* Start *

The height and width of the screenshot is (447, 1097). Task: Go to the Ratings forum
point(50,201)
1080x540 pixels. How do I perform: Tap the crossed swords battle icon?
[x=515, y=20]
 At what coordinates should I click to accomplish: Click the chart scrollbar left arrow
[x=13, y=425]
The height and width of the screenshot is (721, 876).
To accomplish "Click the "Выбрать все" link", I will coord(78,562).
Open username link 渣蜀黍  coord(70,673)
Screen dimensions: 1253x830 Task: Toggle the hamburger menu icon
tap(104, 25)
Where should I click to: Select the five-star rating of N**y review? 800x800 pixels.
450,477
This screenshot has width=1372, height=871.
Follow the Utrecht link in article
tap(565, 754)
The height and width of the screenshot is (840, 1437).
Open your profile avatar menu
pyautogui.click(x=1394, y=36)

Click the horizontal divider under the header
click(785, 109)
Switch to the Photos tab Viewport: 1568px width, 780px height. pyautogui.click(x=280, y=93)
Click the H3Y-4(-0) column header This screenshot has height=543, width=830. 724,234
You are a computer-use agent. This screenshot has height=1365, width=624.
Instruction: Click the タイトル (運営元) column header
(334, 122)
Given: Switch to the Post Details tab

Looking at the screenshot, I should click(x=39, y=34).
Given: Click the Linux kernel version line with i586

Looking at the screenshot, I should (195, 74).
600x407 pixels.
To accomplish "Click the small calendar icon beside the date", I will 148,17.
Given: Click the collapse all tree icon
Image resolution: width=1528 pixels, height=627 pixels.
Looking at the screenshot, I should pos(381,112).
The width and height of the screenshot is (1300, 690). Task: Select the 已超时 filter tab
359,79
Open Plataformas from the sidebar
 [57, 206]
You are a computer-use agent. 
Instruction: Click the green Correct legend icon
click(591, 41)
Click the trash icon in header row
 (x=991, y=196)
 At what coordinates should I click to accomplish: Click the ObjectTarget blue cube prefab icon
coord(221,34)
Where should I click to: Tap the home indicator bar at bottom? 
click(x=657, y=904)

* End *

(Given instruction): Print all of the material above again, line for line, with every character unchanged.

(Output of the task):
The height and width of the screenshot is (447, 1097). Task: Go to the Ratings forum
point(50,201)
1080x540 pixels. How do I perform: Tap the crossed swords battle icon?
[x=515, y=20]
 At what coordinates should I click to accomplish: Click the chart scrollbar left arrow
[x=13, y=425]
The height and width of the screenshot is (721, 876).
To accomplish "Click the "Выбрать все" link", I will coord(78,562).
Open username link 渣蜀黍  coord(70,673)
Screen dimensions: 1253x830 Task: Toggle the hamburger menu icon
tap(104, 25)
Where should I click to: Select the five-star rating of N**y review? 800x800 pixels.
450,477
This screenshot has width=1372, height=871.
Follow the Utrecht link in article
tap(565, 754)
The height and width of the screenshot is (840, 1437).
Open your profile avatar menu
pyautogui.click(x=1394, y=36)

Click the horizontal divider under the header
click(785, 109)
Switch to the Photos tab Viewport: 1568px width, 780px height. pyautogui.click(x=280, y=93)
Click the H3Y-4(-0) column header This screenshot has height=543, width=830. 724,234
You are a computer-use agent. This screenshot has height=1365, width=624.
Instruction: Click the タイトル (運営元) column header
(334, 122)
Given: Switch to the Post Details tab

Looking at the screenshot, I should click(x=39, y=34).
Given: Click the Linux kernel version line with i586

Looking at the screenshot, I should (195, 74).
600x407 pixels.
To accomplish "Click the small calendar icon beside the date", I will 148,17.
Given: Click the collapse all tree icon
Image resolution: width=1528 pixels, height=627 pixels.
Looking at the screenshot, I should pos(381,112).
The width and height of the screenshot is (1300, 690). Task: Select the 已超时 filter tab
359,79
Open Plataformas from the sidebar
 [57, 206]
You are a computer-use agent. 
Instruction: Click the green Correct legend icon
click(591, 41)
Click the trash icon in header row
 (x=991, y=196)
 At what coordinates should I click to accomplish: Click the ObjectTarget blue cube prefab icon
coord(221,34)
Where should I click to: Tap the home indicator bar at bottom? 
click(x=657, y=904)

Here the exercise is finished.